Kansas City Royals of Alex Gordon retires at the end of the season after 14 years

Kansas City, Mo. – Kansas City Royals offfielder Alex Gordon, The former first-round pick, whose roller-coaster career took him close to bust to All-Star and Gold Glove winner, announced on Thursday that he was retiring after the season.

Gordon chose a career in Nebraska in 2005 as the first-year player, where he won the Golden Spikes Award for Best Amateur in Baseball. He made his big league debut two years later, ran back and forth to the minors a few years later, moved from third floor to outfield and finally found success.

He injured his 14-year career playing in Kansas City, adding only George Brett and Frank White to the owners. In a weekend four-game series against Detroit he goes on to become the club’s third-highest run-scorer (682), fourth-highest homers (190), fifth-highest doubles (357) and sixth-highest (1,749).

The Royals noted Gordon’s “14 years of hard work and dedication” and thanked him, “Cordo, for always giving to all of you.”

The three-time All-Star pitches have the dubious distinction of being the Royals’ career leader in the field.

Although he never hit the average the Royals relied on, Gordon made himself one of the best defensive players in the game. He won seven gold gloves over a nine-year period, which goes far behind only eight for White in the franchise history, and there are enough replicas to hit the outfield wall at Kaufman Stadium or knock out a runner on the plate.
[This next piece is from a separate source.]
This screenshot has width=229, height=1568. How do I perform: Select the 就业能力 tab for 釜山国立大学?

Run for hours.

When Kansas City helped return to the World Series for the first time since the 1985 championship, Gordon won the first of three Defender Awards in 2014. The Royals lost to the Giants in a seven-game thriller, but they returned to next year’s Fall Classic and beat the Mets in five games to win the World Series.
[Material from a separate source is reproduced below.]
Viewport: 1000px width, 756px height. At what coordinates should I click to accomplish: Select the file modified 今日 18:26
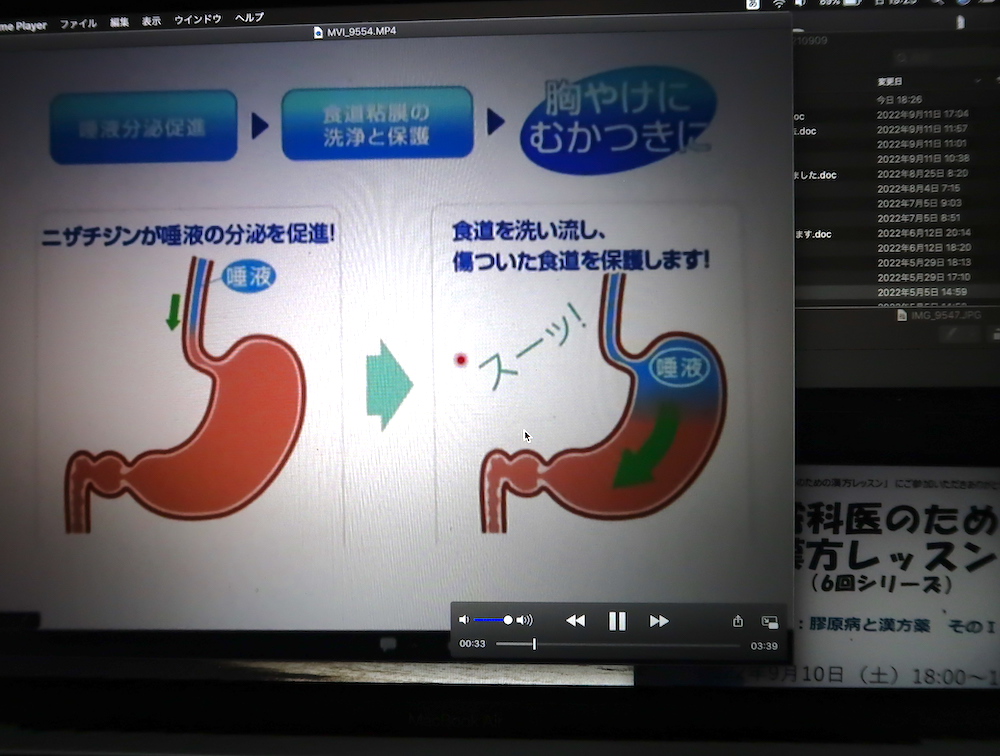tap(899, 100)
It was during the 2015 series that Gordon hit a homer in Royals history. His bond was close to the Mets The Jeris family Forced an extra innings in Game 1, and the Royals won at 14, setting the tone for the rest of the World Series.

Gordon signed a one-year deal to withdraw this season, and he never considered stepping down when the Corona virus epidemic stopped spring training and forced Major League Baseball to play a dramatically reduced 60-game schedule.

Information from the Associated Press was used in this report.